> [Source material]:
[Start of section]
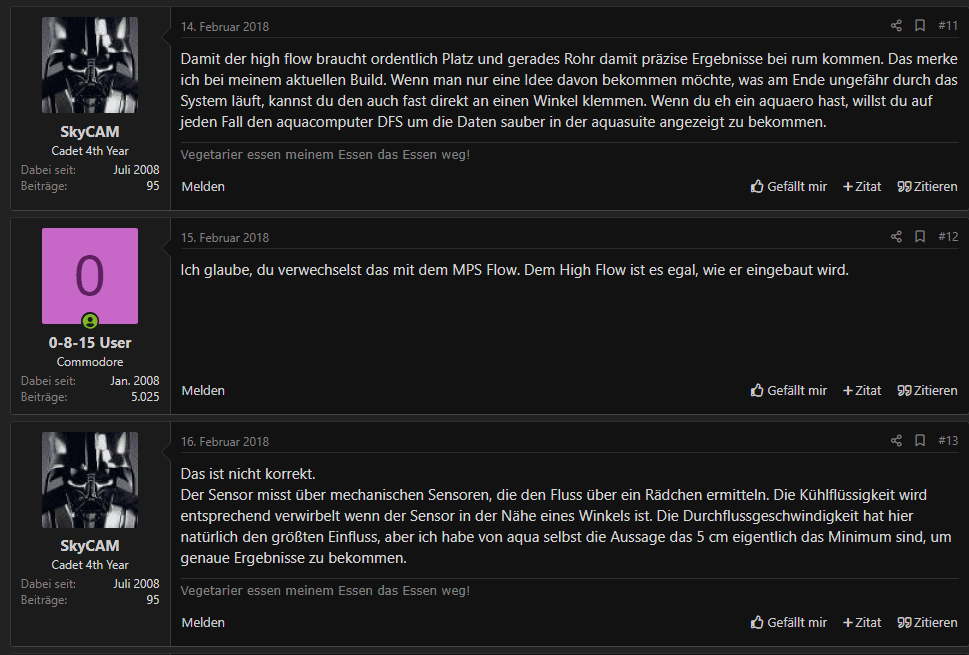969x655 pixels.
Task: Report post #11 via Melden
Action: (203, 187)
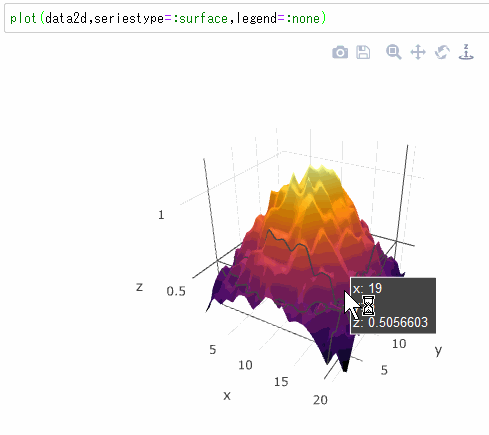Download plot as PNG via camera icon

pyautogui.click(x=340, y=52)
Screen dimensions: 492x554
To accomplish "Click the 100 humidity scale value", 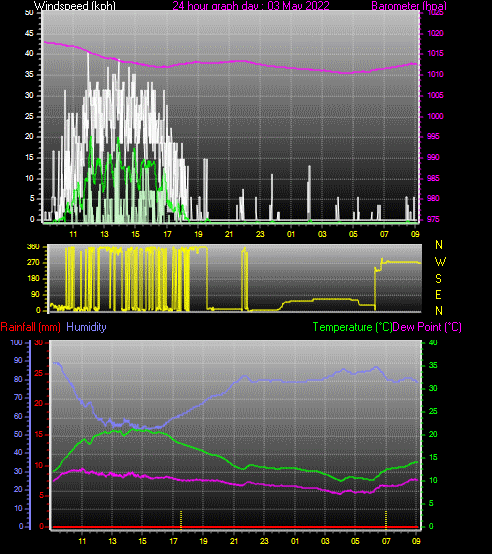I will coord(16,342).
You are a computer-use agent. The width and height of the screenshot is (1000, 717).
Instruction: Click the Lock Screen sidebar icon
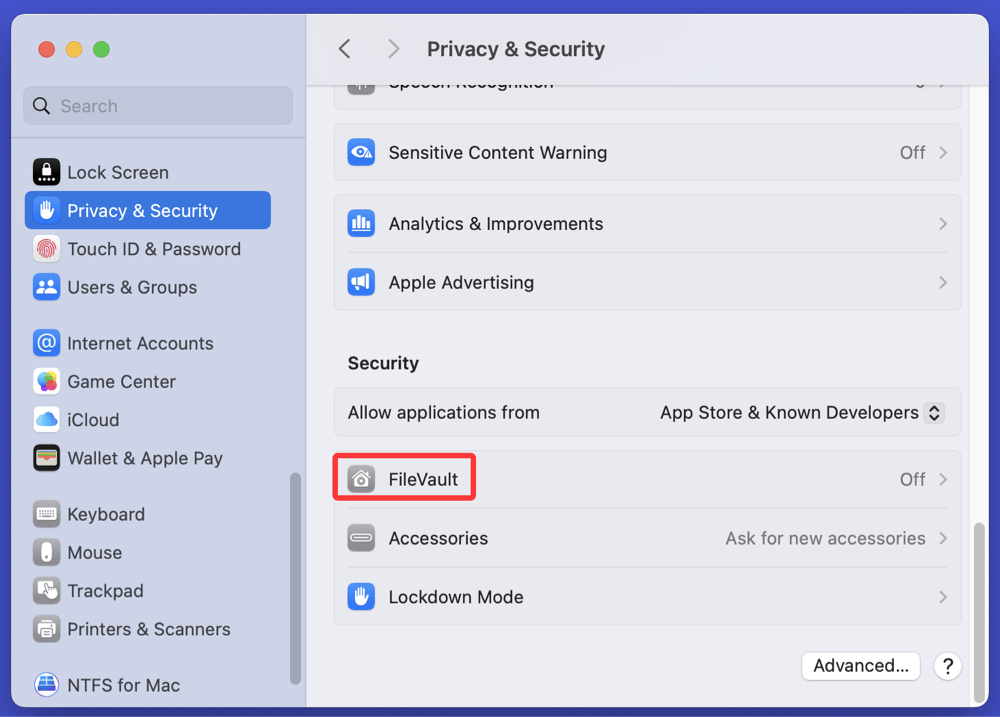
[End of section]
> [What needs to be done]:
All that the answer may contain is the exact text of the lines from the one with "You are a computer-use" through the last line of the material, pictures excluded.

> [Response box]:
You are a computer-use agent. The width and height of the screenshot is (1000, 717).
Instruction: Click the Lock Screen sidebar icon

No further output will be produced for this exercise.